El impacto que está logrando el confinamiento al detener bruscamente las actividades económicas retrata el mapa de la inequidad global, que se aprecia más en los entornos locales y en las barriadas y suburbios de las grandes aglomeraciones urbanas. Según el último estudio de la CEPAL sobre los impactos económicos del Covid 19, América latina registrará un descenso de su economía del 5.3% del PIB para el 2020, un incremento del 4.4% en el indicador de pobreza y del 2.5% de pobreza extrema. En terminos reales, si en 2019 la región contaba con 189 millones de pobres, para el 2020 esta cifra sube a 214.7 millones; mientras la población en situación de pobreza se contabilizaba en 67.5 millones, para el 2020 esta cifra sube a 83.4 millones. Todo ello explica tanto la necesidad de una estrategia sanitaria a ultranza con la cuarentena como medida central, como la imposibilidad de mantenerla, lo cual agrava por rebote la intensidad de la pandemia.
En estas condiciones, el llamado al confinamiento funciona muy relativamente: las economías de sobrevivencia no cuentan con mecanismos de aseguramiento que les permita soportar el aislamiento. Es en estos sectores donde el coronavirus ha cobrado más víctimas. Un colapso de estas economías podría significar el reaparecimiento de agudos conflictos sociales, lo cual explica la urgencia de muchos gobiernos por salir del confinamiento.
La amenaza del colapso definitivo de empresas y de actividades económicas, obliga a emprender el camino de la reactivación, lo cual conduce a operar estrategias sostenidas y selectivas de reclusión y apertura. La gravedad de la crisis instala una tensión entre la política sanitaria y la política económica; entre ambas líneas deberá entablarse una intensa comunicación, donde el manejo de datos sea la base para la produccion de indicaciones a ser seguidas en la implementación de la reactivación. Una apertura sin un adecuado control de tiempos y procedimientos, puede desatar nuevas olas de contagios de más difícil control.
Por último, el coronavirus al bloquear el sistema económico, al desatar, como se ha dicho, una crisis sistémica de estas proporciones, abre el espacio para un replanteamiento radical de los modelos económicos, que apunte a lograr vinculaciones virtuosas ente las lógicas financieras y los procesos productivos, bajo parámetros de sostenibilidad social y ambiental.
De igual forma, el impacto generado por el coronavirus podrá ser altamente gravitante en las logicas de la produccion y el consumo; un regreso a la autosostenibilidad local, un replanteamiento de las dinámicas del consumo dispendioso y superfluo. Pero la urgencia de la economía por recuperar el tiempo perdido y volver a su cauce, puede provocar que esa oportunidad se pierda. Después de esta poderosa llamada de atención operada por la presencia del coronavirus, ¿seremos capaces esta vez de modificar el rumbo y evitar la catástrofe a la cual podríamos dirigirnos?

(Datos de ubicación por coordenadas de píxel)
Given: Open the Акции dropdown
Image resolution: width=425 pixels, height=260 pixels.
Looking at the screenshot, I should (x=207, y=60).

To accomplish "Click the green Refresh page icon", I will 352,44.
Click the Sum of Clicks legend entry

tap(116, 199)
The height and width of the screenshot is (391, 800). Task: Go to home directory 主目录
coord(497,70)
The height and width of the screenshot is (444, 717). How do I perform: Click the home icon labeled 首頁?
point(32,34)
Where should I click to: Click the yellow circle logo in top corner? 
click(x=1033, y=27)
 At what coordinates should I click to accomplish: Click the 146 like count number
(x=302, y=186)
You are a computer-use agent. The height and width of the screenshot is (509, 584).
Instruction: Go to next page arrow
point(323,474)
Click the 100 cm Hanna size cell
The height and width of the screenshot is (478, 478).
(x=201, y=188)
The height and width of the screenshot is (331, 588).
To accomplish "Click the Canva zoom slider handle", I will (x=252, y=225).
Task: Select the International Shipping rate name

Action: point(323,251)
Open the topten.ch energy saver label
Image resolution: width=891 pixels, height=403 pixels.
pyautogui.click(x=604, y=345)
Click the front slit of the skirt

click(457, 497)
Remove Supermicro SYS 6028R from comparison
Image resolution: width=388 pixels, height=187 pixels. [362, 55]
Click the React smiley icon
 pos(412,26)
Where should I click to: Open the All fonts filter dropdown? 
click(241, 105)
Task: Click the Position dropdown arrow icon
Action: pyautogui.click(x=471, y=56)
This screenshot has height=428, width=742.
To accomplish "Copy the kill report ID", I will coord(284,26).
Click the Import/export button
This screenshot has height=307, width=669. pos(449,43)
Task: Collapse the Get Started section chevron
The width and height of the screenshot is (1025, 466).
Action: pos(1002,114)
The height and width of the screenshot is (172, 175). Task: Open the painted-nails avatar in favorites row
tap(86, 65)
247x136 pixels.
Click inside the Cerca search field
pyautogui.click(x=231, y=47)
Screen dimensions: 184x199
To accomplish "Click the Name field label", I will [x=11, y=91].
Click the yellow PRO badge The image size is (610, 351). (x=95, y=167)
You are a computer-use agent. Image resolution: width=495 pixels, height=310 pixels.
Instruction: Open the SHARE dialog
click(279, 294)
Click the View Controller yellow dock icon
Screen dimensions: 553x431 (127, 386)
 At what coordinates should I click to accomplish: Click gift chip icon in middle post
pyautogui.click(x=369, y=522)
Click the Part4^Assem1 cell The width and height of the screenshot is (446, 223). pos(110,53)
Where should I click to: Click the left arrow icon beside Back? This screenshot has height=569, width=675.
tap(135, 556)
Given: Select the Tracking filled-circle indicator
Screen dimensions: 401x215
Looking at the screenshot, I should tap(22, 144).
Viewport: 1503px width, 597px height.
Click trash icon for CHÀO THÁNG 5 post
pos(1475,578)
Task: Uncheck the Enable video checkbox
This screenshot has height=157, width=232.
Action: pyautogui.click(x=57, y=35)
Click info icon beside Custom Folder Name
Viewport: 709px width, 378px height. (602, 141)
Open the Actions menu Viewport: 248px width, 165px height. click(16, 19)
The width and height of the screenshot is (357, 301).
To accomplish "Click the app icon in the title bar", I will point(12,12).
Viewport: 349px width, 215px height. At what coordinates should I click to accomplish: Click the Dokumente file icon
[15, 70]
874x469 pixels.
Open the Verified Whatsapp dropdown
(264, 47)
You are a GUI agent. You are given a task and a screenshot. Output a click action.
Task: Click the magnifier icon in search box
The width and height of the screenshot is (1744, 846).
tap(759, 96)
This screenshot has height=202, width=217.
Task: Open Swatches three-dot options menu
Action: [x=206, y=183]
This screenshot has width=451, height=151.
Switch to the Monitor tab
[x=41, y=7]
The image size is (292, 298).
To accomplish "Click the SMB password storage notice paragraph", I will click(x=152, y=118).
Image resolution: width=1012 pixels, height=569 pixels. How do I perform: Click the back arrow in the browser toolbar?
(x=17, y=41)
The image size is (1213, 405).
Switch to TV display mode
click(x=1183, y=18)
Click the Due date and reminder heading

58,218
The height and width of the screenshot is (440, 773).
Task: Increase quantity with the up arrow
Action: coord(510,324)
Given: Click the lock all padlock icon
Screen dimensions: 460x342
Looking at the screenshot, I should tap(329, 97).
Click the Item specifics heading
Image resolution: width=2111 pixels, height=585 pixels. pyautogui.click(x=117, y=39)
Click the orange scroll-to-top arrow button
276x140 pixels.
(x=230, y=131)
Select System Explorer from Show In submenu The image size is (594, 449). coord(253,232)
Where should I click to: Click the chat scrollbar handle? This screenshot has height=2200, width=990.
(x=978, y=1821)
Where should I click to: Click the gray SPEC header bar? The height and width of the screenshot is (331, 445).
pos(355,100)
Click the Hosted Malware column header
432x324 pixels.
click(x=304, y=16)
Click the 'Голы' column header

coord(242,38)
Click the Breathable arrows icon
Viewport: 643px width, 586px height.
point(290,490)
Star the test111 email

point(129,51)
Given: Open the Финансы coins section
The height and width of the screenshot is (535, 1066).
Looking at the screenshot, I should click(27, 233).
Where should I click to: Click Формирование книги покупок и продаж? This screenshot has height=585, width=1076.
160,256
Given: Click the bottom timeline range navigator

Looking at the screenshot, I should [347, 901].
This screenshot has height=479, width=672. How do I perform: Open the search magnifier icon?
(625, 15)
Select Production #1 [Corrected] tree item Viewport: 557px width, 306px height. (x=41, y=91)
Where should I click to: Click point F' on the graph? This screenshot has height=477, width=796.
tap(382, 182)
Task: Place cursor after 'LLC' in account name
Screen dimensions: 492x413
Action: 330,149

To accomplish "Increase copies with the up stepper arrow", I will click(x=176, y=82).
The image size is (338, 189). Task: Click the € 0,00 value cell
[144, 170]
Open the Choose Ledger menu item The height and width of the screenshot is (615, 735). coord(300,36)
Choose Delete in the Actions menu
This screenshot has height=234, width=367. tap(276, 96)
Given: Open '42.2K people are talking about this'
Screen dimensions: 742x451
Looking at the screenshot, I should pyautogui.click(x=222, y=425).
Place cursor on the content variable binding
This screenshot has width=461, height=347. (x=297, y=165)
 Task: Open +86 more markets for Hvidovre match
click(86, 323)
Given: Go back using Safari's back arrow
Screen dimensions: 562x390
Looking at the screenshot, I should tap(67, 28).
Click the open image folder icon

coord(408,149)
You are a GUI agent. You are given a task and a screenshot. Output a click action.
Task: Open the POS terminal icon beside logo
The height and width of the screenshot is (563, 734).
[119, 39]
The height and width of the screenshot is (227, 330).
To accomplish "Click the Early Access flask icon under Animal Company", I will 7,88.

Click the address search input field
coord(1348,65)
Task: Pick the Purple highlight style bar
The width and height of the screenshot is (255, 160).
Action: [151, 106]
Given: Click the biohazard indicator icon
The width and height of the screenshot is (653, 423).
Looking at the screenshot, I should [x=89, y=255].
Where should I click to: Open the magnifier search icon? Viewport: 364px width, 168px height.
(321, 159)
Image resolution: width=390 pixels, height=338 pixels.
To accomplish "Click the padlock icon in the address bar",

**Qué harás:** Copia el tramo del texto sobre el coronavirus y la economía que va desde "Por último, el" hasta "social y ambiental.", cambiando "modelos económicos" por "paradigmas económicos". Los registros no tienen relación con el texto sobre el coronavirus y la economía.

**Espacio de respuesta:**
Por último, el coronavirus al bloquear el sistema económico, al desatar, como se ha dicho, una crisis sistémica de estas proporciones, abre el espacio para un replanteamiento radical de los paradigmas económicos, que apunte a lograr vinculaciones virtuosas ente las lógicas financieras y los procesos productivos, bajo parámetros de sostenibilidad social y ambiental.